(Target pointing data)
......

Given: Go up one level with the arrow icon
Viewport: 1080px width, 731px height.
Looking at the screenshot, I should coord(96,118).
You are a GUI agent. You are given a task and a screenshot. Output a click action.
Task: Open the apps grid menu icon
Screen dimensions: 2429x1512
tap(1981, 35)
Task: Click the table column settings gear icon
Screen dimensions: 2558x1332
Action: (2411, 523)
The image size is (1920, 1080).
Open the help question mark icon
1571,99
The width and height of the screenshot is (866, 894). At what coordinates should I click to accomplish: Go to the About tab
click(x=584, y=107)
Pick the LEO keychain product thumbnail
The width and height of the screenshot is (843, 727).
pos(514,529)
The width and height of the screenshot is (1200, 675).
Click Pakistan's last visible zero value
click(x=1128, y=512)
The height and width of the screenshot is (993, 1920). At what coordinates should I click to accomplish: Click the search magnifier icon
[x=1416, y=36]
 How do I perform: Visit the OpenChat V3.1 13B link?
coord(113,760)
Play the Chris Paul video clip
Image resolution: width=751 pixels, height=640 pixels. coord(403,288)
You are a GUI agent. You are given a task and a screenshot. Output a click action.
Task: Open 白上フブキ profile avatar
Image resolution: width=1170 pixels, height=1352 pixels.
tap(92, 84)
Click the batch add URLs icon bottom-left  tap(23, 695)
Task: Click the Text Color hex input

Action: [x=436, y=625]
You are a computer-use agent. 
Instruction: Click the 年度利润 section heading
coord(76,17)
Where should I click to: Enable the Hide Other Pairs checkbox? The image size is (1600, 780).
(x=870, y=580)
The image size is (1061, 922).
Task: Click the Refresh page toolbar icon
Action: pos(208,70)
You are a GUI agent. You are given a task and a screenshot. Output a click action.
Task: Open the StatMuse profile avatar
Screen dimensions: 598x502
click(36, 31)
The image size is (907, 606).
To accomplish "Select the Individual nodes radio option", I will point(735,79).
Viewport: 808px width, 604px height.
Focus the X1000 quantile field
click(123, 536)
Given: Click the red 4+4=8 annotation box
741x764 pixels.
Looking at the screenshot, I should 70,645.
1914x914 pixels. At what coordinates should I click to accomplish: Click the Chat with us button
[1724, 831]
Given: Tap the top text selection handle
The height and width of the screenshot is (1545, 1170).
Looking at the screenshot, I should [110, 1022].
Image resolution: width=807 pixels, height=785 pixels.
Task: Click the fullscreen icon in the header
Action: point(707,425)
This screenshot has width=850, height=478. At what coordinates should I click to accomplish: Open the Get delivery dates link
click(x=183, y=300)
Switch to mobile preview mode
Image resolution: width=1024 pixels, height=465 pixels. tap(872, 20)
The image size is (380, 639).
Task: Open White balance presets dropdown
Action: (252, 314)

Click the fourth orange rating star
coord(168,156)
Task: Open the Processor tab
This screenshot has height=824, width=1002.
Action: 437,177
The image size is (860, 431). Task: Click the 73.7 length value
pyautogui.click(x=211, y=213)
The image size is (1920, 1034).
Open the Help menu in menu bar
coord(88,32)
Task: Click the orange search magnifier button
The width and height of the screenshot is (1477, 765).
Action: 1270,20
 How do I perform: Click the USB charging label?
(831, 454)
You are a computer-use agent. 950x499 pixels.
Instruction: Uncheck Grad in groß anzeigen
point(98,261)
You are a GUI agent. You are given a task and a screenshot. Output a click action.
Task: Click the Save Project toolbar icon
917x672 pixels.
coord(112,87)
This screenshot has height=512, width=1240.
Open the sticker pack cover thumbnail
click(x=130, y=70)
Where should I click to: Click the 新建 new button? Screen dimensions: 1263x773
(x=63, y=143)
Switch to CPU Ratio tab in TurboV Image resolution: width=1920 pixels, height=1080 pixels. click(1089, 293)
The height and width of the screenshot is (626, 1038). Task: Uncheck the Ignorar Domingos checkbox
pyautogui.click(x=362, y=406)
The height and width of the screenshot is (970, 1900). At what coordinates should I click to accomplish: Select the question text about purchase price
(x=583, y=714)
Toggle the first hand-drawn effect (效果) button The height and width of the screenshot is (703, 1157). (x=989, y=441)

......

Reproduce every item above verbatim, line for line.

Given: Go up one level with the arrow icon
Viewport: 1080px width, 731px height.
Looking at the screenshot, I should coord(96,118).
You are a GUI agent. You are given a task and a screenshot. Output a click action.
Task: Open the apps grid menu icon
Screen dimensions: 2429x1512
tap(1981, 35)
Task: Click the table column settings gear icon
Screen dimensions: 2558x1332
Action: (2411, 523)
The image size is (1920, 1080).
Open the help question mark icon
1571,99
The width and height of the screenshot is (866, 894). At what coordinates should I click to accomplish: Go to the About tab
click(x=584, y=107)
Pick the LEO keychain product thumbnail
The width and height of the screenshot is (843, 727).
pos(514,529)
The width and height of the screenshot is (1200, 675).
Click Pakistan's last visible zero value
click(x=1128, y=512)
The height and width of the screenshot is (993, 1920). At what coordinates should I click to accomplish: Click the search magnifier icon
[x=1416, y=36]
 How do I perform: Visit the OpenChat V3.1 13B link?
coord(113,760)
Play the Chris Paul video clip
Image resolution: width=751 pixels, height=640 pixels. coord(403,288)
You are a GUI agent. You are given a task and a screenshot. Output a click action.
Task: Open 白上フブキ profile avatar
Image resolution: width=1170 pixels, height=1352 pixels.
tap(92, 84)
Click the batch add URLs icon bottom-left  tap(23, 695)
Task: Click the Text Color hex input

Action: [x=436, y=625]
You are a computer-use agent. 
Instruction: Click the 年度利润 section heading
coord(76,17)
Where should I click to: Enable the Hide Other Pairs checkbox? The image size is (1600, 780).
(x=870, y=580)
The image size is (1061, 922).
Task: Click the Refresh page toolbar icon
Action: pos(208,70)
You are a GUI agent. You are given a task and a screenshot. Output a click action.
Task: Open the StatMuse profile avatar
Screen dimensions: 598x502
click(36, 31)
The image size is (907, 606).
To accomplish "Select the Individual nodes radio option", I will point(735,79).
Viewport: 808px width, 604px height.
Focus the X1000 quantile field
click(123, 536)
Given: Click the red 4+4=8 annotation box
741x764 pixels.
Looking at the screenshot, I should 70,645.
1914x914 pixels. At what coordinates should I click to accomplish: Click the Chat with us button
[1724, 831]
Given: Tap the top text selection handle
The height and width of the screenshot is (1545, 1170).
Looking at the screenshot, I should [110, 1022].
Image resolution: width=807 pixels, height=785 pixels.
Task: Click the fullscreen icon in the header
Action: point(707,425)
This screenshot has width=850, height=478. At what coordinates should I click to accomplish: Open the Get delivery dates link
click(x=183, y=300)
Switch to mobile preview mode
Image resolution: width=1024 pixels, height=465 pixels. tap(872, 20)
The image size is (380, 639).
Task: Open White balance presets dropdown
Action: (252, 314)

Click the fourth orange rating star
coord(168,156)
Task: Open the Processor tab
This screenshot has height=824, width=1002.
Action: 437,177
The image size is (860, 431). Task: Click the 73.7 length value
pyautogui.click(x=211, y=213)
The image size is (1920, 1034).
Open the Help menu in menu bar
coord(88,32)
Task: Click the orange search magnifier button
The width and height of the screenshot is (1477, 765).
Action: 1270,20
 How do I perform: Click the USB charging label?
(831, 454)
You are a computer-use agent. 950x499 pixels.
Instruction: Uncheck Grad in groß anzeigen
point(98,261)
You are a GUI agent. You are given a task and a screenshot. Output a click action.
Task: Click the Save Project toolbar icon
917x672 pixels.
coord(112,87)
This screenshot has height=512, width=1240.
Open the sticker pack cover thumbnail
click(x=130, y=70)
Where should I click to: Click the 新建 new button? Screen dimensions: 1263x773
(x=63, y=143)
Switch to CPU Ratio tab in TurboV Image resolution: width=1920 pixels, height=1080 pixels. click(1089, 293)
The height and width of the screenshot is (626, 1038). Task: Uncheck the Ignorar Domingos checkbox
pyautogui.click(x=362, y=406)
The height and width of the screenshot is (970, 1900). At what coordinates should I click to accomplish: Select the question text about purchase price
(x=583, y=714)
Toggle the first hand-drawn effect (效果) button The height and width of the screenshot is (703, 1157). (x=989, y=441)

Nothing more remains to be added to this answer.